Physical signs might include very dilated pupils, often referred to as “saucer eyes”. Excessive sniffing, a dripping nose as well as watering or red eyes may also be signs of drug use. When it comes to people’s mannerisms or behaviours you should be mindful of not misinterpreting unusual behaviour as the result of drugs rather than a bit too much alcohol. That said, customers who exhibit extreme behaviours or emotions when in your outlet need to be watched if only for their and your other guest’s welfare.
Not on my watch
It may seem obvious but the cleaner your venue is the less likely it is to attract either drug dealers or indeed drug users. And this isn’t just about at the beginning or end of service, I also mean during.

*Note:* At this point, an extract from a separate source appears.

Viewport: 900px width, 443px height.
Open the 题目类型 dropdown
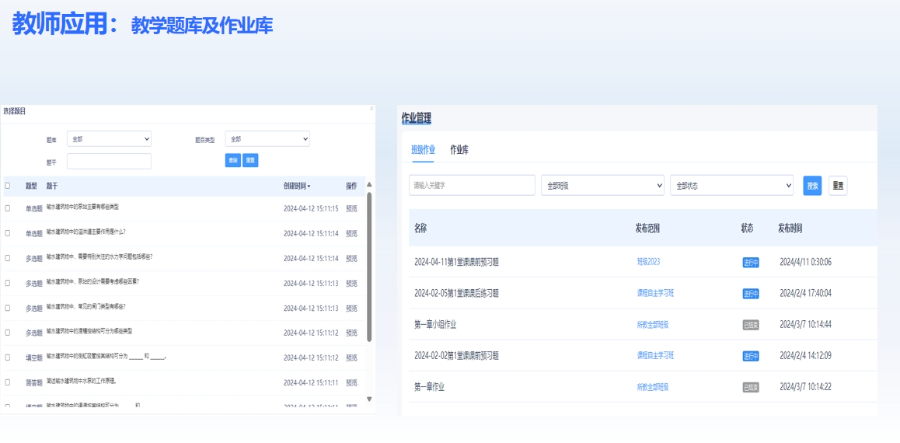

Outlets who operate frequent glass collections as well as wiping clean and checking in on tables not only provide great customer service, they also create frequent opportunities for your team to know what is happening in your venue. These simple acts in themselves will make any venue less attractive as a place for dealers to frequent. The use of CCTV both inside and outside is also an effective deterrent especially if your clientele know it is regularly monitored by staff. Where CCTV can’t be used, such as in the toilets, make sure that they receive regular checks. Encourage your teams to report any suspicions they may have which may suggest drug misuse in your outlet, even if it appears to be an isolated incident. Failure to take decisive action may encourage further and more frequent drug use at a later date.
Not about the high ground
Talking to different operators particularly across the generations it is fair to say that individuals’ attitudes to using drugs varies quite a lot. And while that might be fine from an intellectual point of view there is a reality which can’t be ignored. And the law is very clear about it.

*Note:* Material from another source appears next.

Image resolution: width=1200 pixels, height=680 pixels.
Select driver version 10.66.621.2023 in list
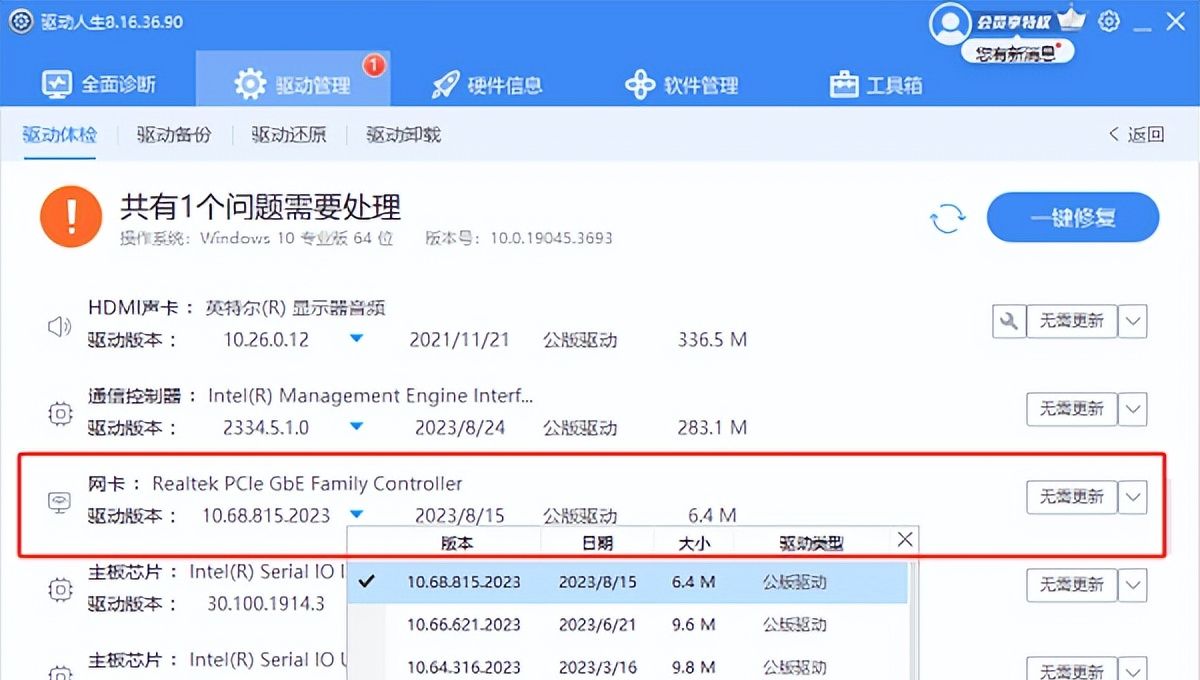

Whilst operators can never ensure that no drug users or dealers ever come onto their premises, it is the responsibility of the licence holder and Designated Premises Supervisor (DPS) to make sure that they rigorously attempt to deter drug use and supply. If not, it may result in a review of the licence under the Licensing Act 2003 (section 51). Possible sanctions may include tough operating conditions or a removal of a license altogether. Furthermore, under the 1971 Misuse of Drugs Act the courts can impose heavy penalties on anyone who permits drug-related activities on their premises. This may also lead to a forfeiture of an individual’s personal licence.
As well as the risk of fines, there is also the risk of your outlet’s reputation. Regardless of customers own attitudes towards drugs they will quickly vote with their feet if they think an outlet is turning a blind eye to drug-related activities.